Stated task 1 -
Revise the passage of the forum discussion on running water from "depositphotos_72086917-stock-photo-old-tin-bath-at-st.jpg" to "for bathing though.", changing "grandparents" to "parents".

Which reminds me, i was in the chemist a few weeks ago, the old gentleman in the queue in front of me was ecstatic, "nous avons l'électricité, aujourd'hui ils ont connecté ma maison à l'électricité."

Translation - we have the electricity, today they connected my house to the electricity.
 

sooda

Veteran Member
In a local newspaper it was said that Arnold had no running water at home and going to a shower at 15 years of age was a first. Have you been in such a situation or can you imagine having no running water?

Most of Europe and small town US didn't have running water before WW2. I have known a number of people born around 1919 who took baths behind the stove or washed up on the porch.
 

pearl

Well-Known Member
I can only imagine the hardship. The closest we have come to this is when, for 24 hours we had a plumbing problem and water was shut off. But there are municipalities that will shut water off if bill is not paid. If someone cannot pay the bill how are they going to pay when interest and fees are added?
 

ChristineM

"Be strong", I whispered to my coffee.
Premium Member
Most of Europe and small town US didn't have running water before WW2. I have known a number of people born around 1919 who took baths behind the stove or washed up on the porch.

depositphotos_72086917-stock-photo-old-tin-bath-at-st.jpg

As a child in the 70s my grandparents still kept their tin batt like this one. No longer used for bathing though.

They have become quite collectable now.
 

Daemon Sophic

Avatar in flux
Yep. Growing up in the woods in Alaska, before we got the well installed. We hauled 5 gallon drums of potable water back from UAF (University of Alaska, Fairbanks) every couple of days. That was our drinking water and shower water (boil a pot over the fire and dump it into a metal basin that was supported over another basin (which you stood in), and a tap on the bottom of the suspended basin allowed you to run hot/warm water down like a shower. But you had to be sure you had enough up there to rinse off......I finished several times with lathered hair and no more water to rinse with. :eek:
Nowadays that wouldn't be such a problem, since I have so little hair left to lather. ;)

Records from a dataset -
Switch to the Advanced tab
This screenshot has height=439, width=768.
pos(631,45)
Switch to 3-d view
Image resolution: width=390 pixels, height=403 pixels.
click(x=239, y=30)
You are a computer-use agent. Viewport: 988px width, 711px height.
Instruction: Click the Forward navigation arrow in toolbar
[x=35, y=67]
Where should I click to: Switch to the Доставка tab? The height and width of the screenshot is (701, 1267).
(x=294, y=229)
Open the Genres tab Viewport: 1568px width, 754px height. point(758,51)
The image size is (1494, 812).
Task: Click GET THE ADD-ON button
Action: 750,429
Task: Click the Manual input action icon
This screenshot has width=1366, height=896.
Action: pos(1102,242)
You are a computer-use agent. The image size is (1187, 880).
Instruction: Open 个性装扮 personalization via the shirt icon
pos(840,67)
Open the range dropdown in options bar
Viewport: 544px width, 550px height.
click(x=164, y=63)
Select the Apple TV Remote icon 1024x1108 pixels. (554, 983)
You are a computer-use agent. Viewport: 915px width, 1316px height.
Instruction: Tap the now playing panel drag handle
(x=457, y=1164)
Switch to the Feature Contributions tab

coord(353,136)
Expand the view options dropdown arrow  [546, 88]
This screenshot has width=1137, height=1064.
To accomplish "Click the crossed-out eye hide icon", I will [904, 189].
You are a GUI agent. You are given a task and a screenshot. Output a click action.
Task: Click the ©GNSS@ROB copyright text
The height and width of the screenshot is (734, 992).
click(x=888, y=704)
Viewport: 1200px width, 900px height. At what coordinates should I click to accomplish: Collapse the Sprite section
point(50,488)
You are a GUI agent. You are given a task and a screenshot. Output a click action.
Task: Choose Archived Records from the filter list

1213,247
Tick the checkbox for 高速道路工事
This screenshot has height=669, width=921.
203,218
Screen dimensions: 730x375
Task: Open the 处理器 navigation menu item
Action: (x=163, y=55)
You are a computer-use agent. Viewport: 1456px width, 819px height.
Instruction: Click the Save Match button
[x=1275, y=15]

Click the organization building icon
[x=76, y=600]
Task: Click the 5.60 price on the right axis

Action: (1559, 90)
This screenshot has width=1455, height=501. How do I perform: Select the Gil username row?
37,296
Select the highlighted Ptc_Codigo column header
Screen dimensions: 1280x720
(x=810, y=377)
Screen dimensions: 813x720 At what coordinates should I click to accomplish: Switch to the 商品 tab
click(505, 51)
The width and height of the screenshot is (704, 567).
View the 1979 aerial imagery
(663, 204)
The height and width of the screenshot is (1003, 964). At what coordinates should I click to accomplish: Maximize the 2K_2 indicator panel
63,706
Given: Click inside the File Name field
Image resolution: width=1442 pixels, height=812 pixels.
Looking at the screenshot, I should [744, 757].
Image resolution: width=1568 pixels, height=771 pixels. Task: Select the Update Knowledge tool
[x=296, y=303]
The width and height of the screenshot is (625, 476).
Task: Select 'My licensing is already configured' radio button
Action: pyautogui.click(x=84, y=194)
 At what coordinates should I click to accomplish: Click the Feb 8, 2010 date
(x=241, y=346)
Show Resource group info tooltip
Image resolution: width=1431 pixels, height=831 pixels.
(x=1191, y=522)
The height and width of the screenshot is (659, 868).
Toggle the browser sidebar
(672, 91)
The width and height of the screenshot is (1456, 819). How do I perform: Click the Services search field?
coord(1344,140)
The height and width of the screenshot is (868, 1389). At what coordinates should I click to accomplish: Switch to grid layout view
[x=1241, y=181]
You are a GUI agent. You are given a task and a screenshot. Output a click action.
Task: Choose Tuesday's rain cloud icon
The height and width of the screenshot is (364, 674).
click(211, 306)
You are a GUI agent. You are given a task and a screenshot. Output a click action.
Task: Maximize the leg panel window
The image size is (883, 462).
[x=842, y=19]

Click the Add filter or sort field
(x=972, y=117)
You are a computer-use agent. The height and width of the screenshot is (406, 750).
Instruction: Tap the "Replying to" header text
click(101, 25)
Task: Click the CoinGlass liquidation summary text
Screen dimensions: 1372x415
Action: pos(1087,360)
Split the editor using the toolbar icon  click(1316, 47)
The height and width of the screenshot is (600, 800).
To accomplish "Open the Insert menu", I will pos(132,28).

Stated task 2 -
Copy out, unchanged, the lines of the records above from the line with "This screenshot has width=1137, height=1064." to the line with "point(50,488)", including both of those lines.

Exercise response 1 -
depositphotos_72086917-stock-photo-old-tin-bath-at-st.jpg

As a child in the 70s my parents still kept their tin batt like this one. No longer used for bathing though.

Exercise response 2 -
This screenshot has width=1137, height=1064.
To accomplish "Click the crossed-out eye hide icon", I will [904, 189].
You are a GUI agent. You are given a task and a screenshot. Output a click action.
Task: Click the ©GNSS@ROB copyright text
The height and width of the screenshot is (734, 992).
click(x=888, y=704)
Viewport: 1200px width, 900px height. At what coordinates should I click to accomplish: Collapse the Sprite section
point(50,488)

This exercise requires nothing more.